During World War II, the Government established a bipartisan Advisory War Council which became highly influential in wartime decision-making. Following the September 1940 election, Prime Minister Menzies invited Opposition Leader John Curtin to join a national government. Curtin declined but suggested establishing a War Council made up of Government and Opposition members. The Advisory War Council was established on 28 October and held its first meeting on 29 October 1940, chaired by the Prime Minister and consisted of members of the War Cabinet, together with the Opposition Leader and three other members of the opposition.
At the opening of the 16th Parliament on 20 November 1940, the Governor-General told the Parliament the Advisory War Council had been established ‘with the function of advising the Government in relation to Australia's war effort and the problems which relate thereto’:
Already several meetings of this council have taken place with useful results. My advisers earnestly hope that the experience gained through those deliberations will enable members on both sides of Parliament to concentrate upon the urgent problems of war, and to make that joint contribution to the solution of those problems without which the fullest national effort cannot be achieved.

### MATERIAL PROVIDED
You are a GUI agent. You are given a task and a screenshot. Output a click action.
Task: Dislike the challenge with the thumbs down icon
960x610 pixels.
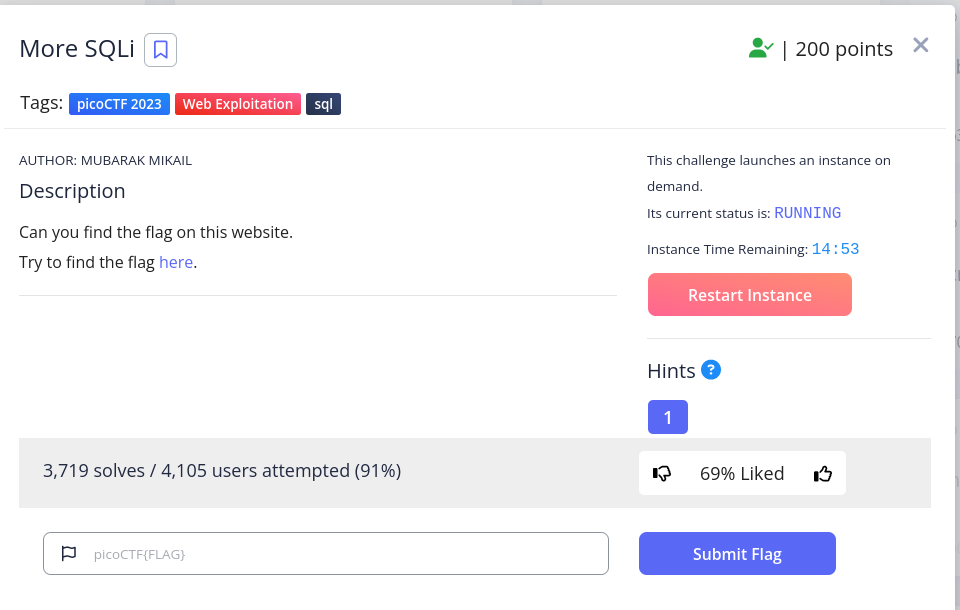662,473
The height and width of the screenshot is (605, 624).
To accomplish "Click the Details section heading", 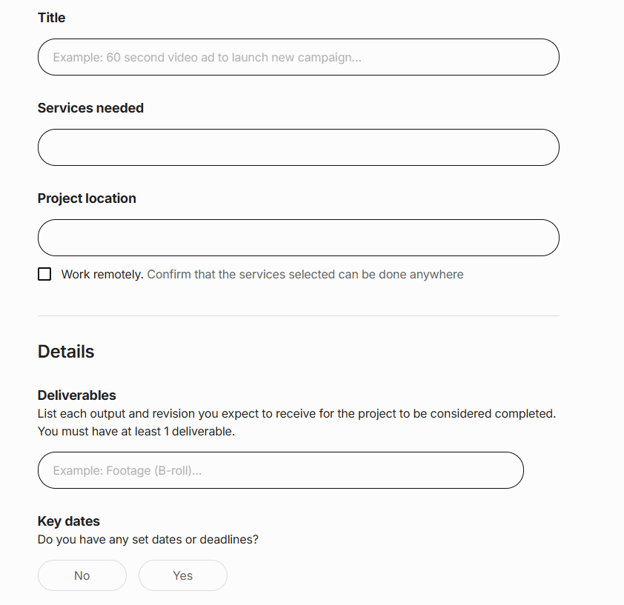I will point(66,351).
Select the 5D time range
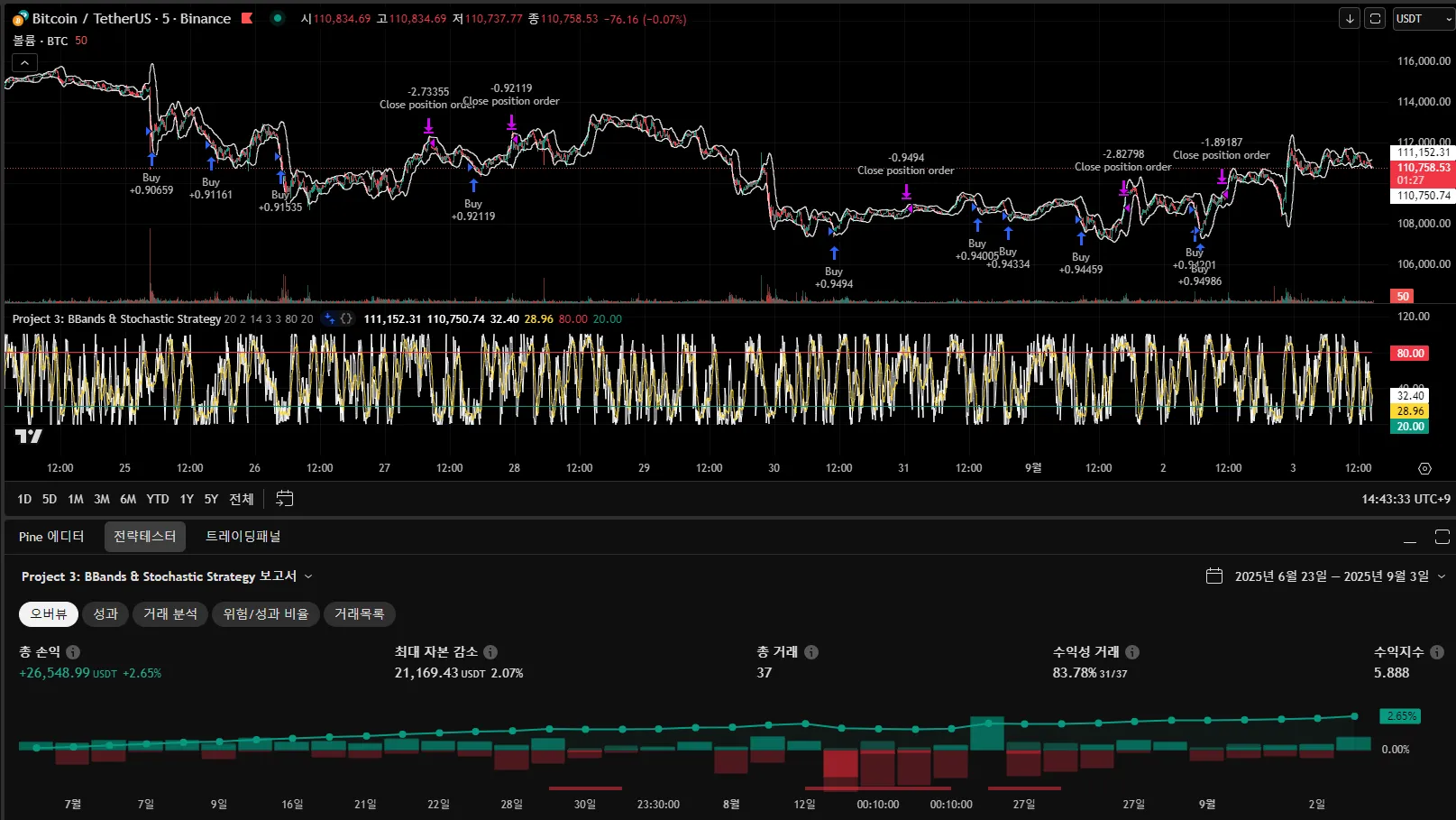 point(50,499)
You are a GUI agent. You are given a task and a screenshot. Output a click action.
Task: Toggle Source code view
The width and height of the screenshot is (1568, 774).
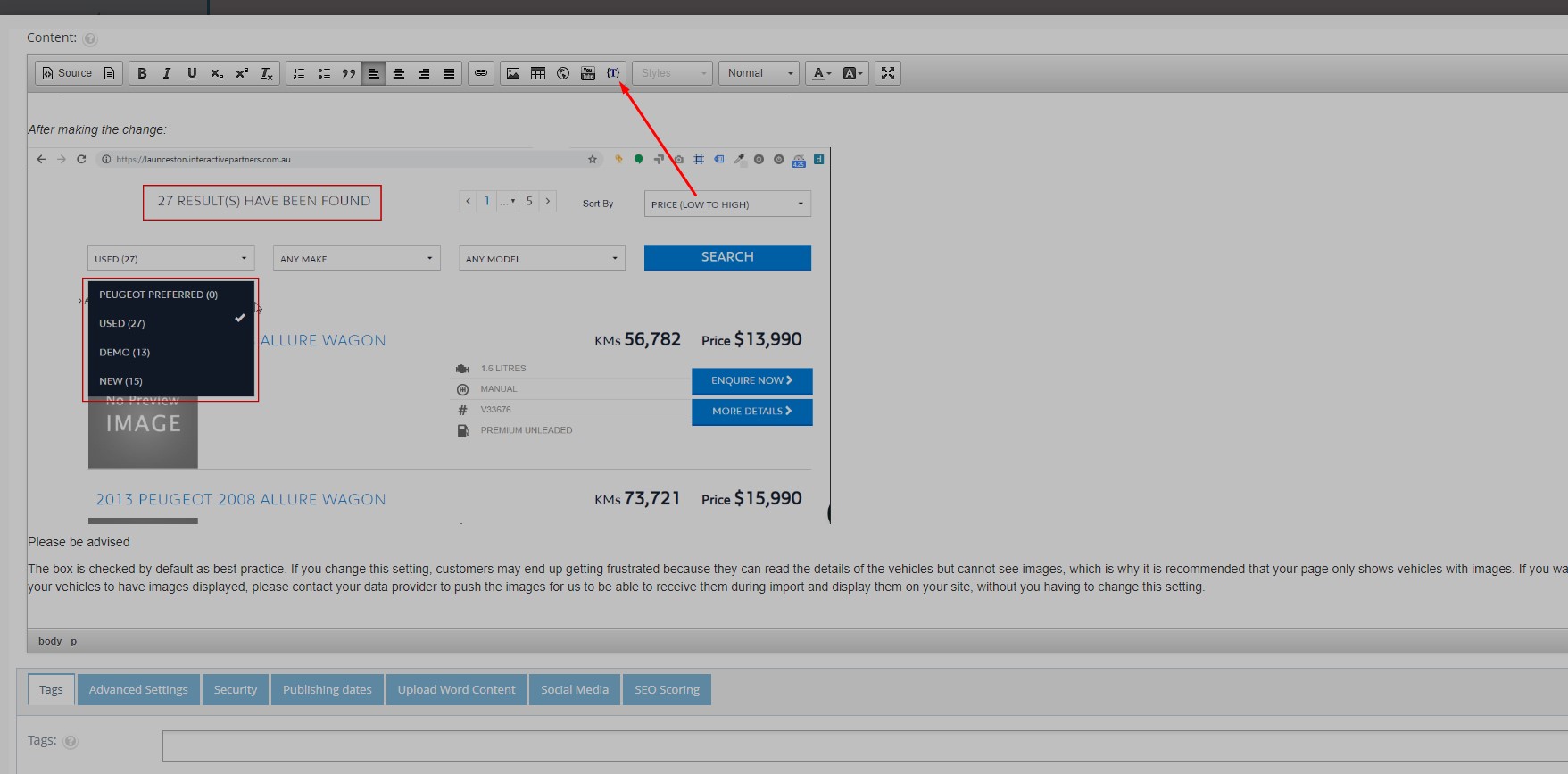coord(68,73)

### STATED PROBLEM A
In the page excerpt on the Advisory War Council, on what date did the council hold its first meeting?
### STATED PROBLEM B
Check each statement against the page excerpt on the Advisory War Council and answer yes or no, quoting the deciding words:
(i) John Curtin accepted Menzies' invitation to join a national government.
(ii) The Prime Minister chaired the Advisory War Council.
(iii) The 16th Parliament opened on 20 November 1940.
### STATED PROBLEM C
Summarize the page excerpt on the Advisory War Council in two sentences.

### EXERCISE OUTPUT A
29 October 1940

### EXERCISE OUTPUT B
(i) No: "Curtin declined but suggested establishing a War Council made up of Government and Opposition members."
(ii) Yes: "chaired by the Prime Minister"
(iii) Yes: "At the opening of the 16th Parliament on 20 November 1940"

### EXERCISE OUTPUT C
After the September 1940 election, Opposition Leader John Curtin declined Prime Minister Menzies' invitation to join a national government and instead suggested a War Council of Government and Opposition members, which first met on 29 October 1940. At the opening of the 16th Parliament, the Governor-General said the council advised the Government on Australia's war effort and hoped it would let both sides of Parliament concentrate on the urgent problems of war.